Touring Section 60 of Arlington National Cemetery in suburban Virginia on Sunday, Trump stopped at the three gravesites and spoke with families of fallen service members. All three were killed during an attack while working to evacuate people from Kabul on August 26, 2021. They were Darin T. Hoover and Nicole L. Gee of the Marine Corps and Ryan C. Knauss of the Army.
Trump, who will be sworn in for a second term at noon Monday, has sharply criticized Biden for his handling of the Afghanistan withdrawal. He has described it as “humiliation” and “the most embarrassing day in the history of our country.” The choice to visit these particular gravesites reflects the relationship he has built with some of those families since the Kabul attack, including during the campaign, and may suggest that he wants to keep the Biden-era Afghanistan withdrawal in focus.
After Trump’s victory in November, NBC News reported that his transition team was compiling a list of current and former top military officers who participated in the withdrawal and studying whether they could be court-martialed.
Biden has stood by his decision to end the 20-year war in Afghanistan. A report from his 2023 National Security Council blamed the first Trump administration for creating conditions that “severely constrained” Biden’s options.
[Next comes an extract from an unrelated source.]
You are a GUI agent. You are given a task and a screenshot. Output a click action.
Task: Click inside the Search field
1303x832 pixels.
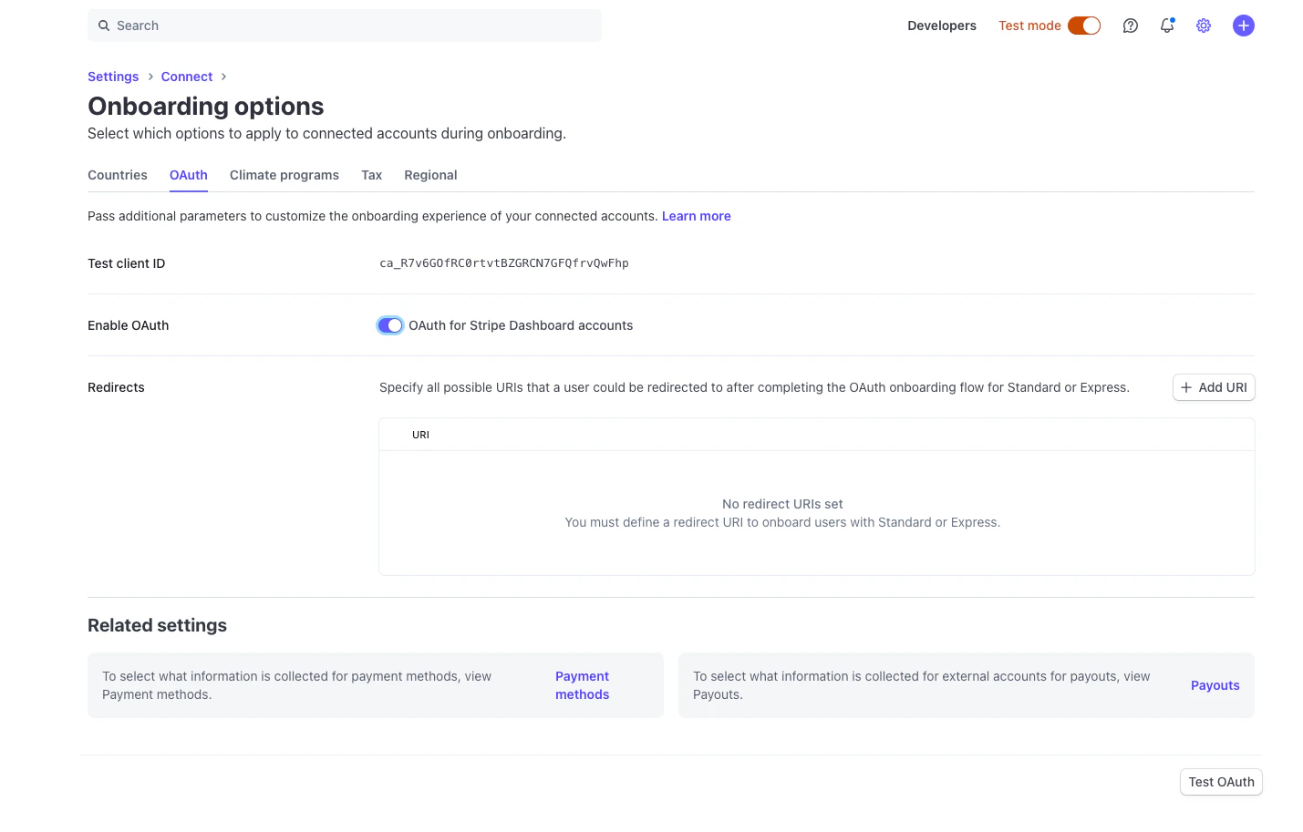click(x=344, y=26)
The report mentioned that Trump had reached a deal with the Taliban in which the United States agreed to withdraw all its forces from Afghanistan by spring 2021, a period when Trump was gone and Biden was in power.
Trump traveled to the cemetery in a cold rain and began the visit by laying a wreath at the Tomb of the Unknown Soldier. Wearing a dark coat and gloves. In the cold, he stood up solemnly after placing the wreath and saluted. Vice President-elect JD Vance and two people who had lost family members in combat yesTood with Trump and also established crowns.
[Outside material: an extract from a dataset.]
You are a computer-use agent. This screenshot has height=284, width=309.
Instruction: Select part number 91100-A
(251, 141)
Watching from a distance were Trump’s wife, Melania, and four of his children: Don Jr., Eric, Ivanka and Tiffany. Various Trump cabinets selections also attended the ceremony, including Pete Hegseth, his pick for defense secretary; Marco Rubio, the designated secretary of state; and Tulsi Gabbard, Trump’s pick for director of national intelligence.
Trump’s last visit to the cemetery resulted in a confrontation with a grounds worker. He participated in a wreath-laying ceremony on August 26, commemorating the third anniversary of the Kabul attack that killed a total of 13 US service members. Then he moved to Section 60, where some soldiers killed in Iraq and Afghanistan are buried.
NPR reported that a cemetery worker attempted to stop two members of Trump’s entourage from filming at the site, resulting in an altercation.
Trump’s campaign said he had been invited to the cemetery by families of Gold Star soldiers who had died in the attack and had been allowed to bring a photographer.
The Army said in a later statement that a Trump aide had “abruptly sidelined” a cemetery employee who had attempted to impose restrictions on photography and defended the unnamed employee’s actions.